Carmel

2 Janvier 1896 – Saintes

 

MA RÉVÉRENDE ET TRÈS HONORÉE MÈRE,

Que l'amour de la sainte volonté de Dieu soit à jamais la force et la douceur de nos âmes C'est le regard attaché sur la Main adorable et bénie qui dispense, à son gré, l'épreuve, par miséricorde et par amour, que nous venons vous entretenir de la vertueuse vie et de la, sainte mort de notre bien-aimée et regrettée Mère Anne-Thérèse de la Croix, professe du Carmel de Bordeaux; elle avait d'âge 70 ans moins 10 jours, et de religion 52 ans.

Noua voudrions, ma Révérende Mère, pouvoir vous dire quel parfum tout céleste de foi et d humilité, de douceur et de parfaite générosité a laissé pour nous celle que le Ciel vient de nous ravir. Sa vie, riche était entièrement cachée en Dieu; malgré les nombreuses charges qu'il plut au Seigneur de lui accorder.

C'est une mère et un modèle que nous pleurons, perdant en elle un vrai type de la vie religieuse, de l'esprit de foi et de la parfaite charité.

Notre chère Mère Thérèse naquit à Bordeaux, d'une famille très honorable et chrétienne.
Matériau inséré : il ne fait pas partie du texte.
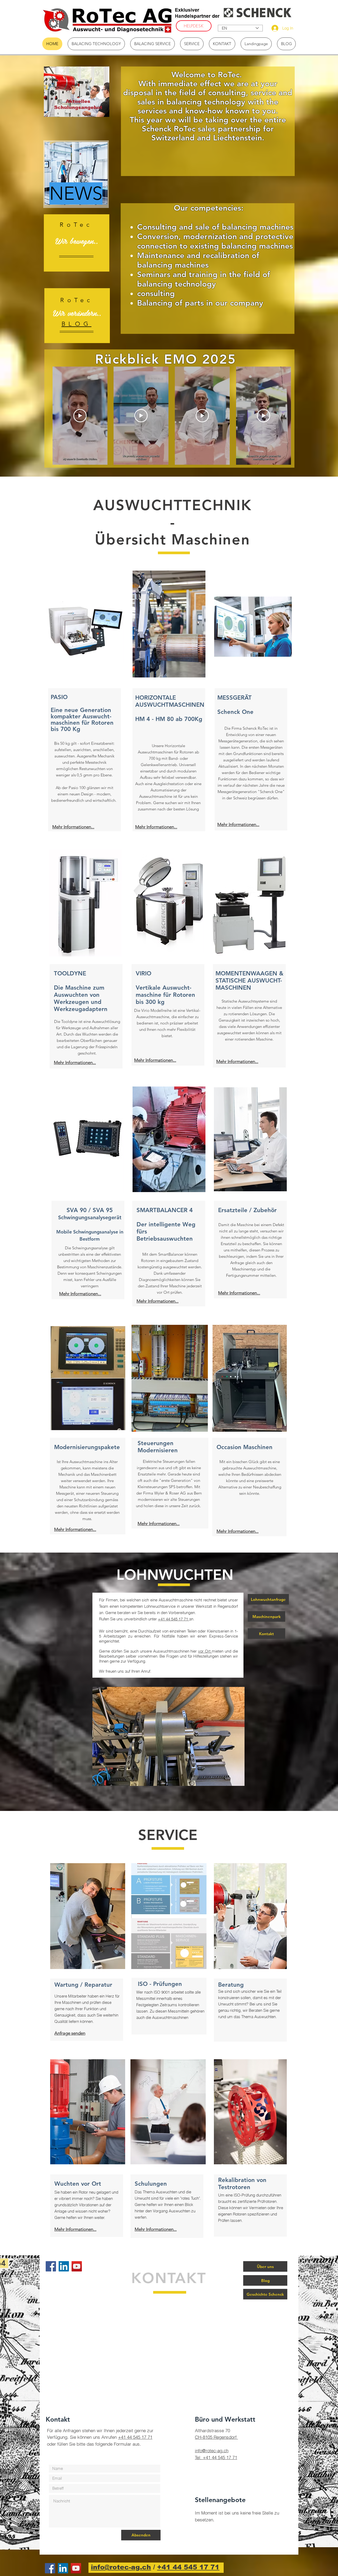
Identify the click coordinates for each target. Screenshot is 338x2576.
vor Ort (205, 1651)
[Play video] (80, 415)
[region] (76, 92)
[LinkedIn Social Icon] (64, 2266)
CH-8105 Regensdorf (216, 2437)
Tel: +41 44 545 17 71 (216, 2457)
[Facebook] (51, 2266)
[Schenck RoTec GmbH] (77, 2266)
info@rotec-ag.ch (211, 2450)
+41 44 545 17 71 (173, 1618)
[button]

Dès sa petite enfance, elle se fit remarquer par sa piété, sa candeur, sa docilité. Elle ne connut pas les dangers du monde. Son unique plaisir, bien jeune encore, était de prendre part à de pieuses réunions et de se retirer à l'église, entraînant avec elle son plus jeune frère, charmant enfant de 3 ans, qui l'imitait en tout, particulièrement à l'exercice du Chemin de la Croix, que notre jeune Anne aimait à faire fréquemment.

Madame sa Mère, entourée d'une nombreuse famille, put de bonne heure compter sur le concours de sa chère fille. Elle lui confia les soins à donner à ses frères et soeurs, et plus particulièrement l'éducation du plus jeune enfant de la famille. Il s'établit, dès lors, entre la soeur aînée et le petit frère un lien si fort et si puissant qu'il en coûtera des larmes bien amères de part et d'autre, au moment de la séparation.

C'est dans l'exercice de ce dévouement journalier que le Seigneur daigna faire entendre son appel. A peine cette âme délicate et tendre eût-elle senti sur elle le regard de Jésus qui fait notre élection ; à peine eût-elle entrevu l'heure sacrée et solennelle du sacrifice, que, sans la moindre hésitation, elle brisa les liens les plus chers et s'offrit à Dieu sans retard, sans réserve, comme sans retour...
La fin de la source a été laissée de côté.